---------- Material for this task

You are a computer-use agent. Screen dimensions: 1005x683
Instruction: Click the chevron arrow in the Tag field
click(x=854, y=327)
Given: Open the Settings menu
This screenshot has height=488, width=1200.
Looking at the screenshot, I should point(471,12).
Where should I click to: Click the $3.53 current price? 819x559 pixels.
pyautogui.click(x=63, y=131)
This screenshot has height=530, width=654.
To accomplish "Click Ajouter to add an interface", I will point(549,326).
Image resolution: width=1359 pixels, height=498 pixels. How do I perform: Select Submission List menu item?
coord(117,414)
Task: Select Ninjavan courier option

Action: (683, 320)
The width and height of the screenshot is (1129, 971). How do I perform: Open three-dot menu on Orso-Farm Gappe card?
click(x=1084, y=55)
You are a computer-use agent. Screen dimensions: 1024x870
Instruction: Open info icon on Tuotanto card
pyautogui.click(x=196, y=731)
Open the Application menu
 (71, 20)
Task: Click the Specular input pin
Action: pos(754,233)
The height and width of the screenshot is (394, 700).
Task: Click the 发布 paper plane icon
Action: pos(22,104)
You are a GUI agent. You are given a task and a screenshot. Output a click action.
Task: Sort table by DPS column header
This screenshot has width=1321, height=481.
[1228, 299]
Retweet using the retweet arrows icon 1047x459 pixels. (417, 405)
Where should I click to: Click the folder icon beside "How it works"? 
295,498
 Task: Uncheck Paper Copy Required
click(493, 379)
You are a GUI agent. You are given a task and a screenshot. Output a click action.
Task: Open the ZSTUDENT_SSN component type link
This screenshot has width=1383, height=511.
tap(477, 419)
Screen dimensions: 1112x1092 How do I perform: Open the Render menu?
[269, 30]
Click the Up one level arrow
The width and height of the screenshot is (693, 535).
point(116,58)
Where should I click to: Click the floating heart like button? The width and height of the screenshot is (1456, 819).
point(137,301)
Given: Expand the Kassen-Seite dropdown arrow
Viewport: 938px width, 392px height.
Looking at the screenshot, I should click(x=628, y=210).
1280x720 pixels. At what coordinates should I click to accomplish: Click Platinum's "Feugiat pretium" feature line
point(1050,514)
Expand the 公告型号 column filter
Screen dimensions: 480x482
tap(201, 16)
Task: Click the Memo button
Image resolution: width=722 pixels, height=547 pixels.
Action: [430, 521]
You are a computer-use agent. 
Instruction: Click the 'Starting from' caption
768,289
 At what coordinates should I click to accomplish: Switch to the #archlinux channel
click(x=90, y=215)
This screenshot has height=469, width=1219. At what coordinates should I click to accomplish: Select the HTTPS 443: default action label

--------------------

Restate the data above in full, keeping every word as it is.

You are a computer-use agent. Screen dimensions: 1005x683
Instruction: Click the chevron arrow in the Tag field
click(x=854, y=327)
Given: Open the Settings menu
This screenshot has height=488, width=1200.
Looking at the screenshot, I should point(471,12).
Where should I click to: Click the $3.53 current price? 819x559 pixels.
pyautogui.click(x=63, y=131)
This screenshot has height=530, width=654.
To accomplish "Click Ajouter to add an interface", I will point(549,326).
Image resolution: width=1359 pixels, height=498 pixels. How do I perform: Select Submission List menu item?
coord(117,414)
Task: Select Ninjavan courier option

Action: (683, 320)
The width and height of the screenshot is (1129, 971). How do I perform: Open three-dot menu on Orso-Farm Gappe card?
click(x=1084, y=55)
You are a computer-use agent. Screen dimensions: 1024x870
Instruction: Open info icon on Tuotanto card
pyautogui.click(x=196, y=731)
Open the Application menu
 (71, 20)
Task: Click the Specular input pin
Action: pos(754,233)
The height and width of the screenshot is (394, 700).
Task: Click the 发布 paper plane icon
Action: pos(22,104)
You are a GUI agent. You are given a task and a screenshot. Output a click action.
Task: Sort table by DPS column header
This screenshot has width=1321, height=481.
[1228, 299]
Retweet using the retweet arrows icon 1047x459 pixels. (417, 405)
Where should I click to: Click the folder icon beside "How it works"? 
295,498
 Task: Uncheck Paper Copy Required
click(493, 379)
You are a GUI agent. You are given a task and a screenshot. Output a click action.
Task: Open the ZSTUDENT_SSN component type link
This screenshot has width=1383, height=511.
tap(477, 419)
Screen dimensions: 1112x1092 How do I perform: Open the Render menu?
[269, 30]
Click the Up one level arrow
The width and height of the screenshot is (693, 535).
point(116,58)
Where should I click to: Click the floating heart like button? The width and height of the screenshot is (1456, 819).
point(137,301)
Given: Expand the Kassen-Seite dropdown arrow
Viewport: 938px width, 392px height.
Looking at the screenshot, I should click(x=628, y=210).
1280x720 pixels. At what coordinates should I click to accomplish: Click Platinum's "Feugiat pretium" feature line
point(1050,514)
Expand the 公告型号 column filter
Screen dimensions: 480x482
tap(201, 16)
Task: Click the Memo button
Image resolution: width=722 pixels, height=547 pixels.
Action: [430, 521]
You are a computer-use agent. 
Instruction: Click the 'Starting from' caption
768,289
 At what coordinates should I click to accomplish: Switch to the #archlinux channel
click(x=90, y=215)
This screenshot has height=469, width=1219. At what coordinates should I click to accomplish: Select the HTTPS 443: default action label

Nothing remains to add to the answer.